PROBLEM TO WORK ON:
Once the line with "Click the upload icon" is reached, output it and every line after it, exactly, through the end of the records below. Pictures are skipped.
[TASK INPUTS — start]
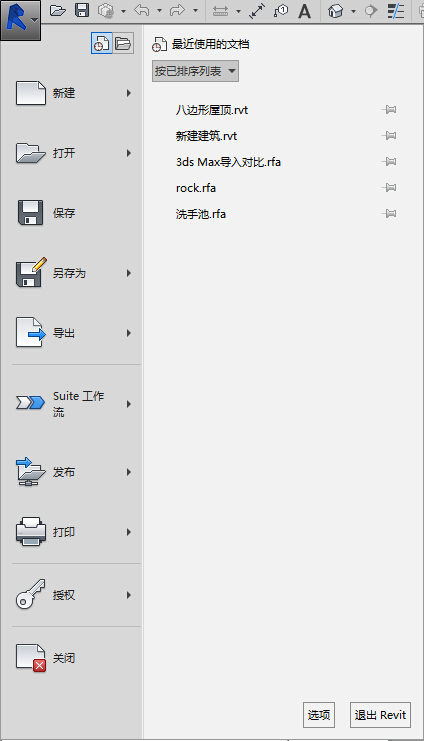Click the 选项 button
Viewport: 424px width, 741px height.
pos(319,715)
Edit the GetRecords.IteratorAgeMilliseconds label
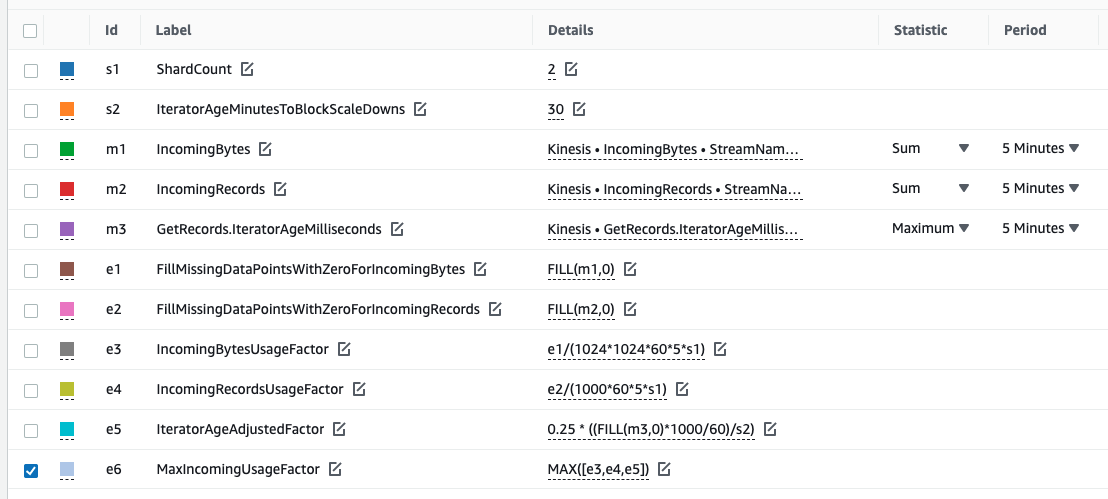Image resolution: width=1108 pixels, height=499 pixels. (397, 229)

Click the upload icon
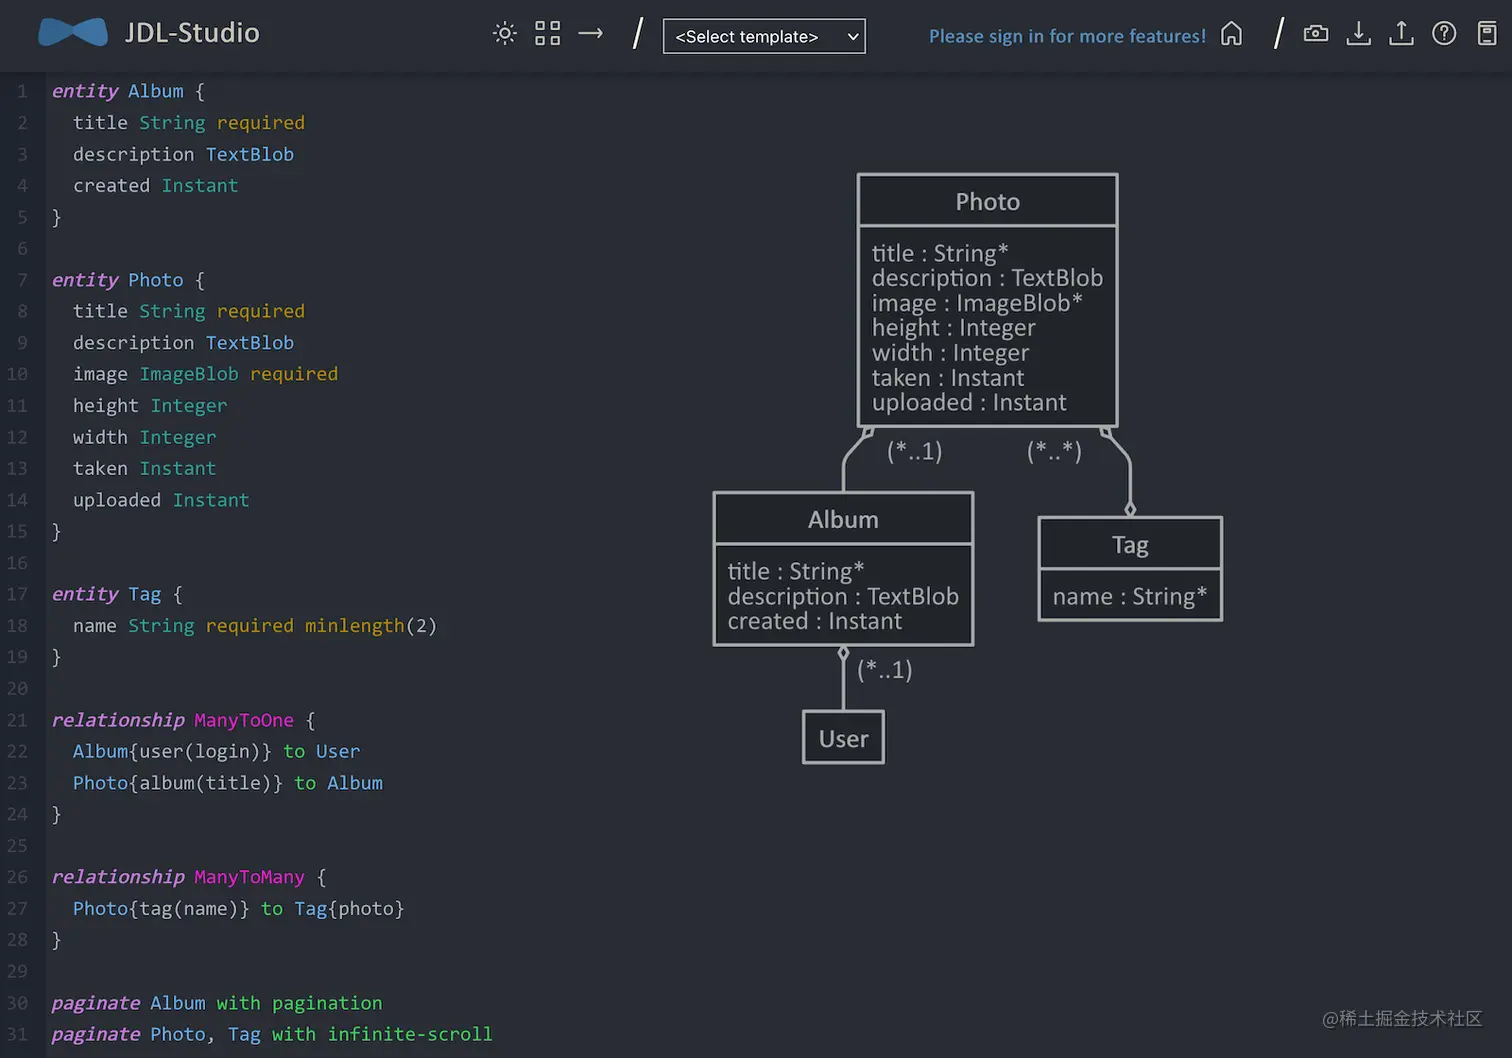1402,34
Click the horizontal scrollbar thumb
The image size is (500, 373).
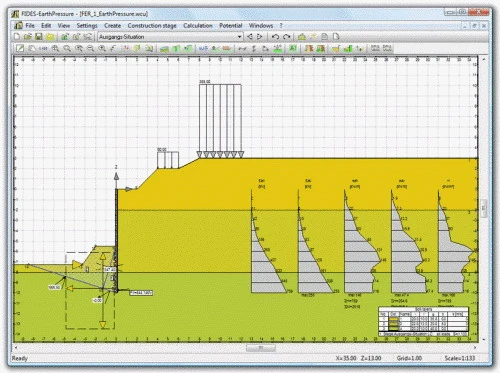(261, 348)
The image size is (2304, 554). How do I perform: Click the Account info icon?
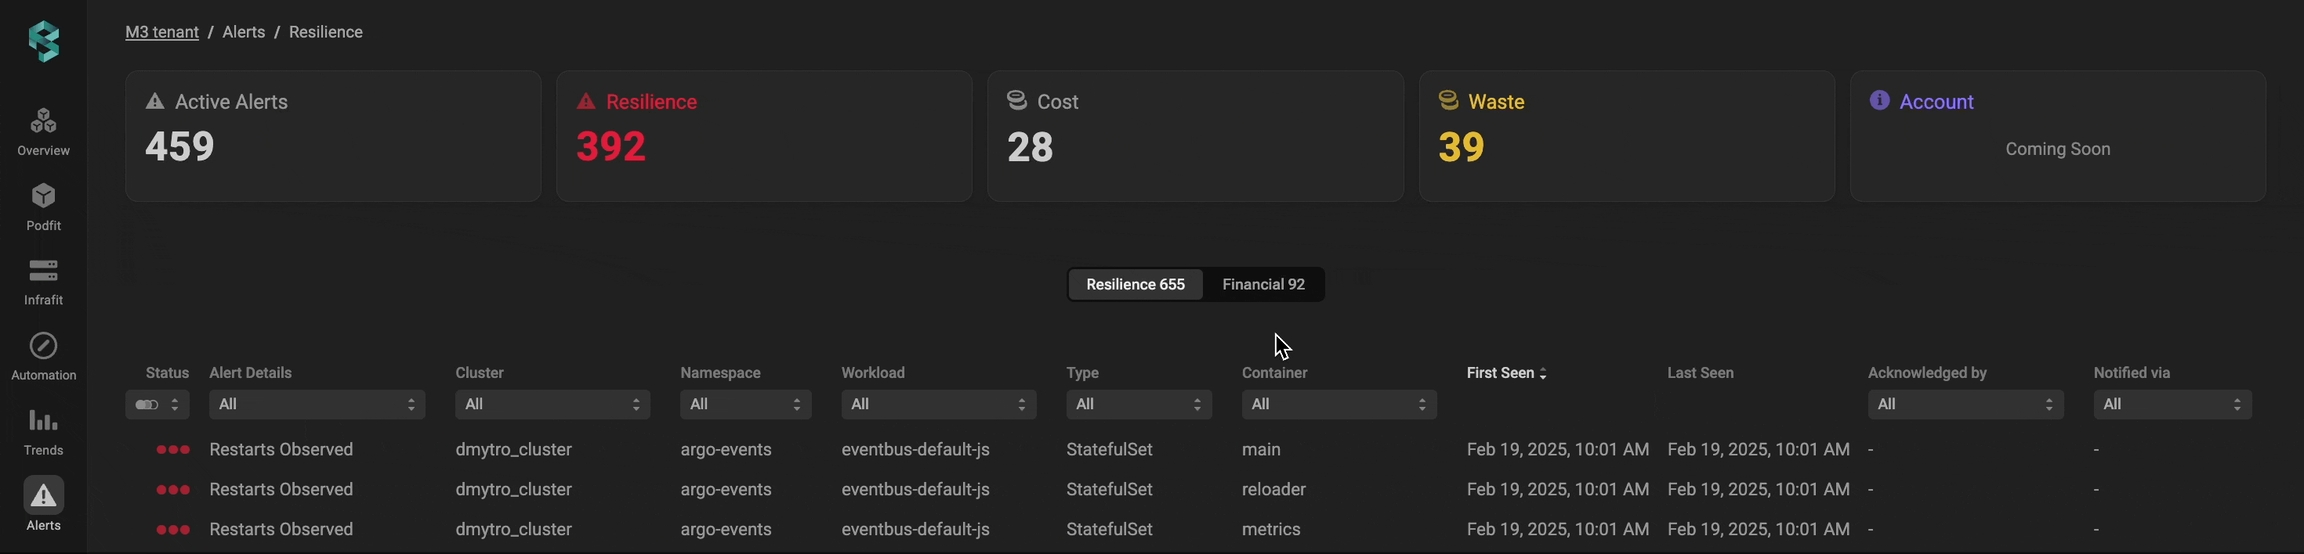click(1879, 101)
[TASK INPUTS — finish]
ANSWER FOR THIS EXERCISE:
Click the upload icon
1402,34
Click the horizontal scrollbar thumb
The image size is (500, 373).
(261, 348)
The image size is (2304, 554). How do I perform: Click the Account info icon?
click(1879, 101)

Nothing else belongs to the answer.